CCC involves dilated acinar spaces of the TDLU that may have irregular contours and are lined by columnar epithelial cells with ovoid nuclei oriented perpendicularly to the basement membrane. The nuclei are bland, have a fine chromatin, and have no visible nucleoli. The columnar cells have scant apical cytoplasm and apical cytoplasmic blebs or snouts that are extruded into the lumen ( Fig. 19.2 ). The flocculent secretions subsequently formed are invariably calcified to some degree.
CCH has the same overall appearance at low magnification, with irregularly dilated TDLUs. The cells lining these acini have identical morphological features, although there is cellular stratification of more than two cell layers ( Fig. 19.3 ). There may be cellular crowding or overlapping and, rarely, small tufts or mounds of cells, but no blunt micropapillary projections. Flocculent secretions and calcifications are universal.
Enlarged TDLUs; dilated acini have smooth contours.
Low-grade monomorphic cytology in one or more layers of epithelial cells with increased nuclear/cytoplasmic ratios and loss of polarity.
Apical snouts and blebs with flocculent secretions; calcifications may show concentric lamellar morphology.
No architectural complexity.
Frequently associated with ADH, low-grade DCIS, tubular carcinoma, and lobular neoplasia.
CCC/CCH and FEA are positive for estrogen receptors (ER) and negative for high molecular weight cytokeratin.
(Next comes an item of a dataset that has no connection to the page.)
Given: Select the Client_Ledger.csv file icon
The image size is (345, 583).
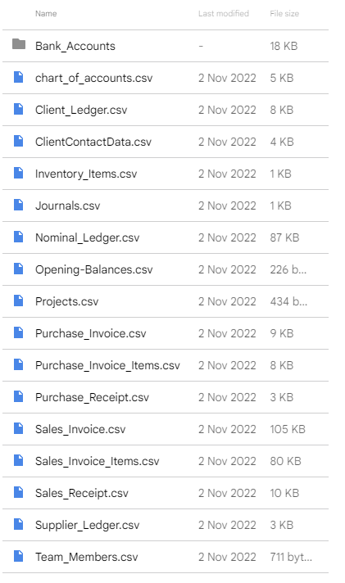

In FEA, the dilated acini of the TDLU are single layered, or lined by three to five flat layers of epithelial cells with low-grade monomorphic cytology, increased nuclear/cytoplasmic ratios, and loss of polarity. The cell population is mostly low cuboidal and sometimes columnar, and the enlarged acini have more regular, round contours. The cytomorphology of these cells is clearly abnormal, manifested as a low-grade monomorphic atypia, in which the nuclei are generally larger, more than twice the size of the nuclei seen in CCC/CCH, rounded, and clearly abnormal in shape, with abnormally shaped nuclear membranes, mild hyperchromasia, occasional small nucleoli, and increased nucleus-to-cytoplasm (N/C) ratios ( Figs. 19.4 to 19.15 ). The cytomorphological features of these cells are virtually identical to those of ADH and low-grade DCIS when present on the same slide. Architecturally, FEA may manifest cellular stratification, but there are no blunt, club-shaped micropapillary projections or Roman bridges ( Fig. 19.16 ). In addition, FEA, including the stratified type, may demonstrate cytoplasmic apocrine features. Recognize that the term flat does not exclude cellular stratification, but it does exclude the architectural manifestations of ADH, namely, rigid bars, arches, and blunt micropapillae. Cytoplasmic blebs/snouts are present but, in general, are reduced. Mitotic figures are very uncommon but may be observed. The diagnosis of FEA must not rest on the presence of mitotic figures. The terminology applied to FEA throughout the years is supplied in Table 19.1 . An algorithmic approach to aid in the differential diagnosis and morphological assessment of columnar cell alterations is illustrated in Fig. 19.17 . Several studies have documented the reproducibility of the diagnosis of FEA and distinction from CCL, with pathologist agreement of 92% and kappa value of 0.83.